Poursuivez l'extrait sur les études consacrées au capital public et à la production économique, à partir de sa dernière phrase.
───── EXTRAIT SOURCE ─────
Ce sont d'abord les travaux de Munnell (1990) où elle
utilise aussi des données de séries chronologiques
agrégées et une fonction de production Cobb-Douglas tout en
supposant aussi des rendements constants à l'échelle pour tous
les intrants. Mais, au lieu du ratio production/capital privé, elle
utilise la productivité du travail plus connue (c'est-à-dire le
ratio production/travail) comme variable dépendante. Elle confirme le
résultat d'Aschauer selon lequel le capital public a vraiment sa place
dans la production.
Ensuite, ce sont les travaux de Khanam (1996) où elle
examine le lien entre le capital routier et la production économique
dans le « secteur de la production de biens » de l'économie.
Elle estime également une fonction de production Cobb-Douglas et une
fonction de production translog à l'aide de 10 séries de
données provinciales correspondant aux années 1961 à 1994.
Les principaux résultats obtenus indiquent des élasticités
de l'ordre de 0,09 à 0,17.
───── ENREGISTREMENTS FOURNIS ─────
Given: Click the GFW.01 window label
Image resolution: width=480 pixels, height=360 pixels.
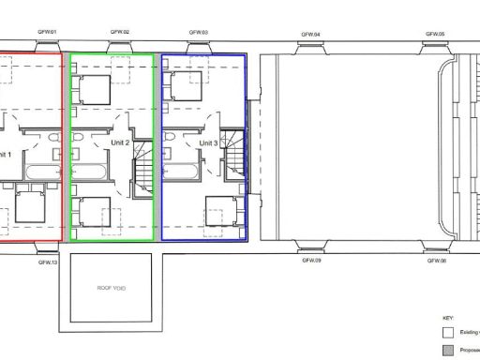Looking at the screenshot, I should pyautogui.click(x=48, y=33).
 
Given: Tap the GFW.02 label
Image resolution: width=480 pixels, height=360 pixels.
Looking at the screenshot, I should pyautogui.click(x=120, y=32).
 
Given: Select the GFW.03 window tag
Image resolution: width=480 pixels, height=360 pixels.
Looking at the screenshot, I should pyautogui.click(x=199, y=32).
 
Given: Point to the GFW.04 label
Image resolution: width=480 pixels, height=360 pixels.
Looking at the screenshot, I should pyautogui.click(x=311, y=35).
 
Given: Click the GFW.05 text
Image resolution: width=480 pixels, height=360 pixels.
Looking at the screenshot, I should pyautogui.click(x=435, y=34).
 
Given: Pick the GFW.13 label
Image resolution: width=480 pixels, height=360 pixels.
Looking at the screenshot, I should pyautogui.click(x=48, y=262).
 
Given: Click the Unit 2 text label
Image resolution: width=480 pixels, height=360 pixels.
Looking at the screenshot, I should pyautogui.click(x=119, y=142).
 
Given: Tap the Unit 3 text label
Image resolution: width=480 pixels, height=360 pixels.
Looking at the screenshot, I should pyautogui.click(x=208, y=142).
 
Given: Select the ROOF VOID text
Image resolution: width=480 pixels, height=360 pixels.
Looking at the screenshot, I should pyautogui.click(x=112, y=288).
─────
───── ENREGISTREMENTS FOURNIS ─────
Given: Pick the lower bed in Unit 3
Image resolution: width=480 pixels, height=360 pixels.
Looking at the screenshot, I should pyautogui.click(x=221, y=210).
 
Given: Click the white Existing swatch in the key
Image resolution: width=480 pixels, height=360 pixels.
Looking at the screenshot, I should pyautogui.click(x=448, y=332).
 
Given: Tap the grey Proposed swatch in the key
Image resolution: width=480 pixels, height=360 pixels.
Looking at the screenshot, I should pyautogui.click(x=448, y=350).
─────
— RÉSULTAT DE L'EXERCICE —
Khanam (1999), pour une deuxième fois au Canada,
examine les effets du capital routier sur la productivité du travail en
utilisant une fonction Cobb-Douglas et une fonction translog avec des
données de séries chronologiques agrégées. Les
résultats ne diffèrent pas beaucoup de ceux obtenus par Aschauer.
Par exemple, l'élasticité de la production par rapport au capital
routier est de 0,47 (statistiquement significative dans une fonction
Cobb-Douglas sans contraintes).
Par ailleurs, certains auteurs comme Conrad et Seizt (1992),
Shah (1992), Lynde et Richmond (1992, 1993), Nadiri et Manuneas (1994, 1996),
Morrison et Schwartz (1996) utilisent une approche en terme de fonction de
coût pour estimer le stock de capital public. Presque toutes ces
études portent sur une industrie individuelle donnée, notamment
l'industrie manufacturière. Leurs études convergent dans une
grande mesure vers la même conclusion, selon laquelle l'investissement
dans l'infrastructure publique contribue de façon importante à
réduire le coût de production dans le secteur privé.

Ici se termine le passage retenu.